Implements a Bagging (Bootstrap Aggregating) ensemble for diagnostic models. It trains multiple base models on bootstrapped samples of the training data and aggregates their predictions by averaging probabilities.
Usage
bagging_dia(
data,
base_model_name,
n_estimators = 50,
subset_fraction = 0.632,
tune_base_model = FALSE,
threshold_strategy = "default",
specific_threshold_value = 0.5,
positive_label_value = 1,
negative_label_value = 0,
new_positive_label = "Positive",
new_negative_label = "Negative",
seed = 456
)
Arguments
- data
A data frame where the first column is the sample ID, the second is the outcome label, and subsequent columns are features.
- base_model_name
A character string, the name of the base diagnostic model to use (e.g., "rf", "lasso").

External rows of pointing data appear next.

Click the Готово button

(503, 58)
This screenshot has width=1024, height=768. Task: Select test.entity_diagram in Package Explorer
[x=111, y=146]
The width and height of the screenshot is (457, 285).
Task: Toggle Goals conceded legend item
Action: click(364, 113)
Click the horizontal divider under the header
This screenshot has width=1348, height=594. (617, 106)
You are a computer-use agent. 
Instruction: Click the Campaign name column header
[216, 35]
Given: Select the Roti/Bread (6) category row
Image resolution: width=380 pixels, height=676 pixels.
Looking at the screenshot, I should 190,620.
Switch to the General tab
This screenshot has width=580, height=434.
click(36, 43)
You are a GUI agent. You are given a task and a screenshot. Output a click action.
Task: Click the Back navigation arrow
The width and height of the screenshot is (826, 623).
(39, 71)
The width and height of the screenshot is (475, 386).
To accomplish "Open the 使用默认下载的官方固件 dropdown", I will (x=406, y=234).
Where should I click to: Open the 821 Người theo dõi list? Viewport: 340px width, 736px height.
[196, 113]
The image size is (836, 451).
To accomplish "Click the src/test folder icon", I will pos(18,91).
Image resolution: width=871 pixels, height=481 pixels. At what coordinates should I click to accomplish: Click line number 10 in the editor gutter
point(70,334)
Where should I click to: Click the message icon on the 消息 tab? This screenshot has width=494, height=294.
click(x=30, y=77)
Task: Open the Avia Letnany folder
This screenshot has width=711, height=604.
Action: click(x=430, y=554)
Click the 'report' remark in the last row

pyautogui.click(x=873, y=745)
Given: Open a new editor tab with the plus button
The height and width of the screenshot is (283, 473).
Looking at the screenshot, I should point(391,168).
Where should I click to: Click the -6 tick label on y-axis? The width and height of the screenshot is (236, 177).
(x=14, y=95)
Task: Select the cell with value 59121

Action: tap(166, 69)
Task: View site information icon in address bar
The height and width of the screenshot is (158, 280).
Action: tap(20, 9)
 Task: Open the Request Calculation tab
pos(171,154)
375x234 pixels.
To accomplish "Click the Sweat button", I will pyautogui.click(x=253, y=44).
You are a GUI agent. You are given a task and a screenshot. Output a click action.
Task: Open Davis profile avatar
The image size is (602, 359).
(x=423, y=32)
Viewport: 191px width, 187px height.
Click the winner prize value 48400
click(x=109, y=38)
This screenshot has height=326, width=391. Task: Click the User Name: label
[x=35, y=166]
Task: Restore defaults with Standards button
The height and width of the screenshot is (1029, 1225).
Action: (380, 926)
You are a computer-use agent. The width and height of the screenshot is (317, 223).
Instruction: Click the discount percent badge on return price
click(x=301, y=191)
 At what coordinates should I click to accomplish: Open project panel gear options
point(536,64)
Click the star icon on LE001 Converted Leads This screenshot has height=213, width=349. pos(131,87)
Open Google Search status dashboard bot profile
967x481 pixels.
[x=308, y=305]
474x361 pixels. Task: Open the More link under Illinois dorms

This model must be registered.
- n_estimators
An integer, the number of base models to train.
- subset_fraction
A numeric value between 0 and 1, the fraction of samples to bootstrap for each base model.
- tune_base_model
Logical, whether to enable tuning for each base model.
- threshold_strategy
A character string (e.g., "f1", "youden", "default") or a numeric value (0-1) for determining the evaluation threshold for the ensemble.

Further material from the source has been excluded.